Izuku nodded, and she continued. "And, I remembered... it's not the same as a real fitness club, but the sports center does have a little workout area. You've been so dedicated with your exercising, lately, and I was wondering... if I were to start going there again, would you want to come with? Would that help, to be able to use their equipment?"
Oh. She.. she'd be willing to do that? He was technically fine with what he had at home, but as he got more familiar with the fitness ecosystem, he had been starting to pine after some of the fancier equipment he kept reading about. Maybe he didn't need it, but he wanted to try anyway.
There was still the horror of being seen by anyone other than Mom and his All Might cheerleading squad, but he would have to clear that hurdle someday, right? And he didn't want to ask Mom to fill their apartment with home exercise equipment when it was already stuffed floor-to-ceiling with his ungodly hoard of hero merch...
Mom laughed. "I wouldn't say floor-to-ceiling," she said, "but we definitely don't have room for a home workout center."
Aaaand he'd been talking out loud again. "I, I mean, it'd be nice to check it out, but... aren't gyms really expensive?"
"Gym chains are expensive," she said. "That's why you go to the public centers instead! They're very affordable, and I think you'd be free."
"Oh..." he said. His total lack of practical experience was showing again. Even picture-of-domesticity Mom knew things he didn't.

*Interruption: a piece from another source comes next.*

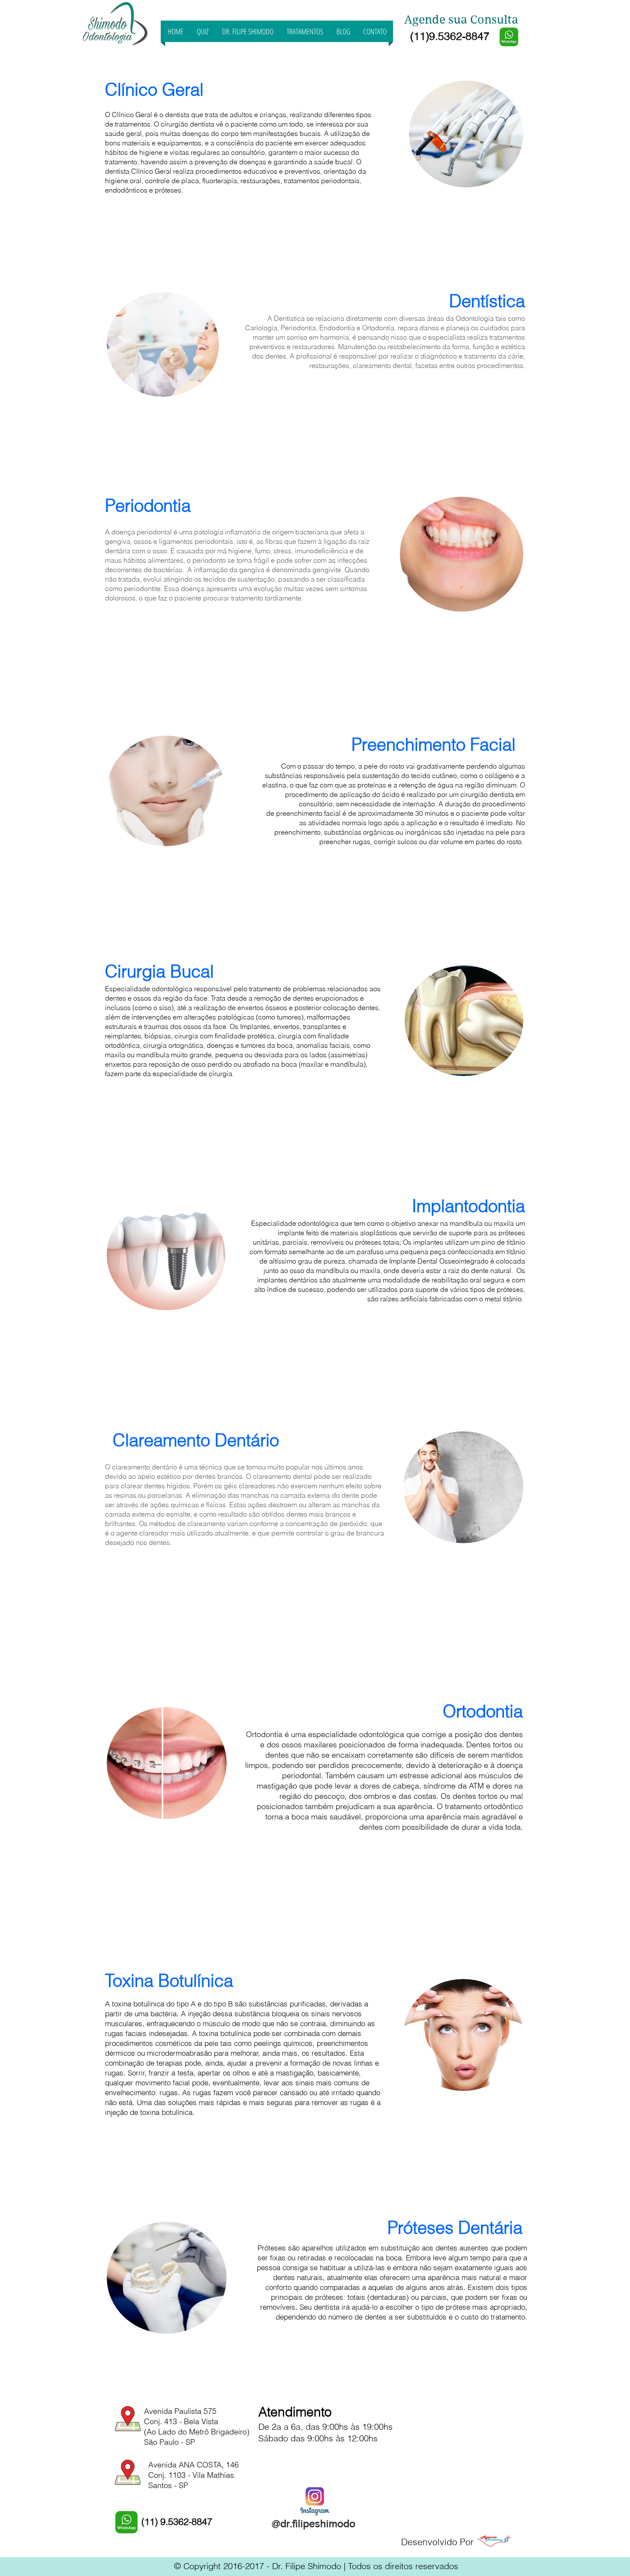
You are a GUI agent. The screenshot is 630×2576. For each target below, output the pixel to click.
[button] (305, 31)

She sat back. "Seeing you so excited about all this... it makes me a little excited too, you know? It makes me want to do better. And if it can help you, too, well..." She glanced down, and her smile stretched into something strained. "You've always worked so hard towards your goals. I never tried to discourage you... but I never really tried to encourage you either. I've always felt bad about that."
He remembered the guilty, quiet look he'd seen so often, the one that said "I'm sorry" for standing by and doing nothing. He knew it came from love, because she worried about him and didn't want to help put him in danger, though he couldn't help but feel abandoned every time he saw it.
She'd probably never be totally on board with his crazy hero dreams. But maybe that was all right. She was still trying to be there for him, in the ways she could.
"...Thanks, mom," he said. "It means a lot that you want to help."
She beamed at him, and he smiled back.
Re: Recovery time
From: T. Yagi at 6:45am
Well, no, the whole recovery debate isn't as simple as that. It's not just your muscles that are being stressed when you exercise, it's your whole nervous system, and you can't ignore the mental aspects either. There are a lot of factors that go into how much time you need to wait. Overtraining can be worse than not training enough.
Would it be all right to just call? Is that too forward? I'm so slow with typing, and I feel bad trapping you in these back and forth email exchanges when I could give you the information much more quickly.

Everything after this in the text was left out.